In [25]:
import kfp
from kfp import dsl
from kfp.components import func_to_container_op, InputPath, OutputPath
from typing import NamedTuple

In [50]:
@func_to_container_op
def TigerGraph_dataloader(query: str) -> str:
    """Loads a dataset from a TigerGraph instance."""
    return f"dataset=TG[{query}]"

In [51]:
@func_to_container_op
def DataSplitter(dataset: str) -> NamedTuple('Outputs', [
        ('train_set', str),
        ('test_set', str),
    ]):
    """Splits inputted dataset into training and testing parts."""
    return (f"training_{dataset}", f"testing_{dataset}")

In [52]:
@func_to_container_op
def ClassicFeatures(dataset: str) -> str:
    """Generates classic features for a given dataset."""
    return f"classic_features[{dataset}]"

In [53]:
@func_to_container_op
def GraphFeatures(dataset: str) -> str:
    """Generates graph features for a given dataset."""
    return f"graph_features[{dataset}]"

In [54]:
@func_to_container_op
def Join_datasets(dataset_a: str, dataset_b: str) -> str:
    """Joins two datasets."""
    return f"{dataset_a}+{dataset_b}"

In [55]:
@func_to_container_op
def Train(dataset: str) -> str:
    """Trains a model on given dataset."""
    return f"Model[{dataset}]"

In [56]:
@func_to_container_op
def Validate(dataset: str, model: str) -> int:
    """Validates a model on given dataset."""
    return f"Score[{dataset},{model}]"

In [57]:
@func_to_container_op
def CompareAndVisualize(score_a: int, score_b: int) -> str:
    """Compares scores and visualize result."""
    return f"Plot[{score_a},{score_b}]"

In [60]:
@dsl.pipeline(
    name='TG Demo Proposal',
    description='Shows control flow of a demo TG pipeeine.'
)
def TGDemoProposal():
    data = TigerGraph_dataloader("Cora")
    dataset = DataSplitter(data.output)
    
    train_features = ClassicFeatures(dataset.outputs['train_set'])
    test_features = ClassicFeatures(dataset.outputs['test_set'])
    
    train_graph_features = GraphFeatures(dataset.outputs['train_set'])
    test_graph_features = GraphFeatures(dataset.outputs['test_set'])
    
    train_enriched_features = Join_datasets(train_features.output, train_graph_features.output)
    test_enriched_features = Join_datasets(test_features.output, test_graph_features.output)
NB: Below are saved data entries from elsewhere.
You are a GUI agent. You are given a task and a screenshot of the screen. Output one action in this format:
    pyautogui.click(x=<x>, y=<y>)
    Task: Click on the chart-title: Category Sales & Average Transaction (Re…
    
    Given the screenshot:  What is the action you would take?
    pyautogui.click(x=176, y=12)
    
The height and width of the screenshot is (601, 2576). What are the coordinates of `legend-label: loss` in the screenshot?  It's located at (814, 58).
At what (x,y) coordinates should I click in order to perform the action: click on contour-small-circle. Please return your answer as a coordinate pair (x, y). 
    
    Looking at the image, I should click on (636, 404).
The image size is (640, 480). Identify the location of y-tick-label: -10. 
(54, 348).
    model_a = Train(train_features.output)
    model_b = Train(train_enriched_features.output)
    
    score_a = Validate(test_features.output, model_a.output)
    score_b = Validate(test_enriched_features.output, model_b.output)
    
    result = CompareAndVisualize(score_a.output, score_b.output)
    
    
    

In [61]:
# Compiling the pipeline
kfp.compiler.Compiler().compile(TGDemoProposal,  'TGDemo.yaml')